A multicultural experience at this weekend’s Toronto Art Expo

It’s an international affair at The Toronto Art Expo. Starting tomorrow, more than 300 artists from 12 countries will put their top pieces on display at the Metro Toronto Convention Centre.

More than 14,000 customers will pass through. Though local private galleries will lose some business this weekend, they’re welcome to join this yearly event, and judging by the way this expo keeps growing each year, they probably should.

“The Queen Street scene may be a bit jealous because we suck several million dollars out of that market,” explains director Peter Mcguire.

“But they can buy booths here, no problem. Lots of private dealers do. One American gallery bought 14 booths this year.”

This is Toronto’s largest indoor art event. All the art shown is pre-screened to ensure it’s at a professional standard.

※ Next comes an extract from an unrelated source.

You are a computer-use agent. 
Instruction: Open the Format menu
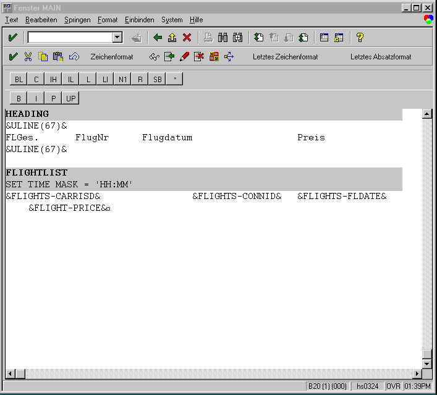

High quality prints by masters like Dali and Moore are also available. Not the usual ink jet knock-offs: only actual limited editions, which the artists themselves had a hand in making.
Mcguire’s business model is also at a higher level.

“We charge each participant a flat fee and no commission,” says Macguire. “So the artists and the dealers get to keep all the money they make.”

Now in its eighth year, the expo started by showcasing just 75 artists. It’s since become the largest event of its kind in Canada, and it’s not just art on walls, either.

Big cultural events are happening. Actual whirling dervishes from Turkey will perform and Korean dancing drummers.

Some of the art for sale is monumental in scale, too.

“We’re displaying works on rice paper from China, twelve feet by 40 feet, says Mcguire. “There’s an enormous amount of non-Western art to discover here. We’re proudly multicultural, like Toronto is.”

According to local painter Andrea Chadwick, who has displayed her own works at the expo for several years running, the event invents opportunities that artists need.

“Most artists can’t rely on just gallery contacts anymore,” says Chadwick. “We have to self-promote. The expo gets thousands of people looking at my art in a single weekend and that helps me make a living.

“It’s also helped me develop as an artist because there is so much feedback happening. I can witness people’s reactions. I can talk to them about it. Plus I meet other artists, and dealers, too. There’s a great collegial atmosphere there, which I know has made me a stronger artist.”

The Toronto Art Expo runs Feb. 25-28 at 255 Front Street West.